Page extract

******

# clouding substrates



## Nick16 (25 May 2009)

hi, does this happen to all substrates? when i touch mine (aquabasis and akadama) it clouds so much its annoying. does this happen with other stuff like eco complete, the red sea stuff or ADA stuff? can i have your guys personal experiances on this matter.

cheers


----------



## Superman (25 May 2009)

In both ADA Aquasoil Amazonia and Tropica Planted Substrate capped by gravel meant that I'd get clouding if I messed with the substrate.
It's never been too bad but could be easily resolved in an hour or so with filter floss or a few water changes.


----------



## Nick16 (25 May 2009)

yeah, its just a pain. i was wondering if its like that with all substrates or just 'clay' based ones. (i know alot are clay based)


----------



## Superman (25 May 2009)

Just to add, that I was never sure if the cloud was from the substrate or just muck.


----------



## TDI-line (25 May 2009)

Yep, when i resscape my 720 litre with ADA aquasoil, once i've pulled out all the plants, i have to leave the tank for 24 hours to get some visibility back.


----------



## Nick16 (25 May 2009)

ahh, right, looks like i will have to put up and shut up   . (im a perfectionist you see   )

im going to set my 120L up as a breeding tank but i cant decide what to breed. im going to try corries but wondering if there is anything else. i was thinking so CRS or something. (if these breed)


----------



## Mark Evans (25 May 2009)

for me it's a case of getting everything positioned right, then fill slowly (the newspaper way) and bingo leave it for a few months.

******

Written exercise 1
Print the stretch of the substrate clouding thread from "In both ADA" through "few water changes.", keeping every word and mark unchanged.
Written exercise 2
Carry on the forum thread about clouding aquarium substrates, starting after its final post.
The material that comes next has no connection to the forum thread on clouding substrates.

Data block
******

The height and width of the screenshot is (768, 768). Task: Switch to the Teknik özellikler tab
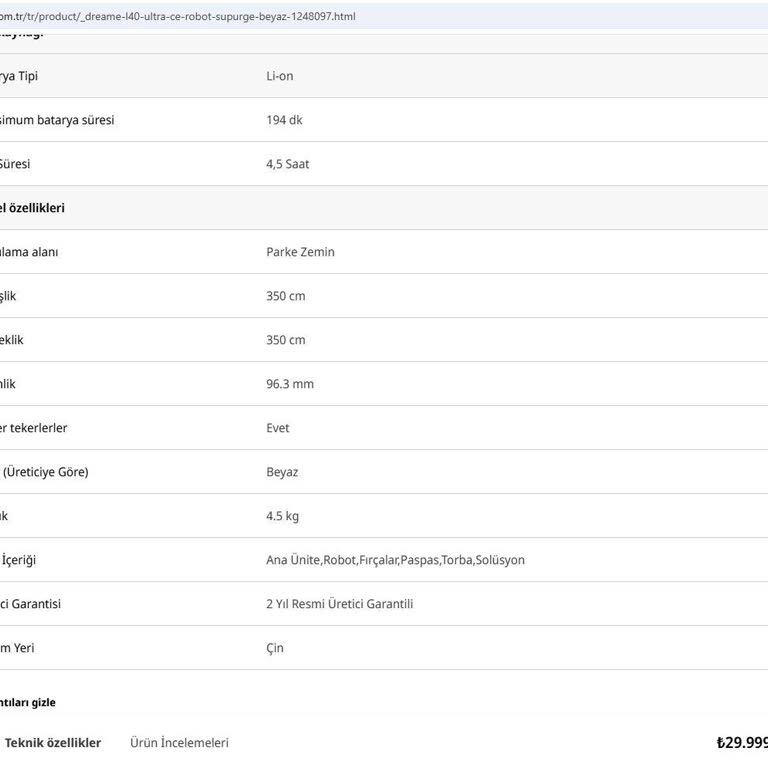(x=52, y=743)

******

Final result 1
In both ADA Aquasoil Amazonia and Tropica Planted Substrate capped by gravel meant that I'd get clouding if I messed with the substrate.
It's never been too bad but could be easily resolved in an hour or so with filter floss or a few water changes.

Final result 2
i'm using aquabsis at the shop and it's crystal from day 2, but it will be if you leave it alone


----------



## Nick16 (25 May 2009)

yeah, but i fiddle which is annoying.   but anyway guys cheers for the help, i know its not just the jbl and akadama.


----------



## amy4342 (26 May 2009)

I've never had a problem with eco-complete


----------



## dsandson (26 May 2009)

Nick16 said:
			
		

> yeah, but i fiddle which is annoying.


  

lol, anyway, I have JBL in one tank and akadama only in the other. The JBL does cloud up with a red colour in the water for about an hour after ripping a plant up. The akadama only clouds up with a little mulm, which soon clears too, so tis probably just the aquabasis.


----------



## LondonDragon (26 May 2009)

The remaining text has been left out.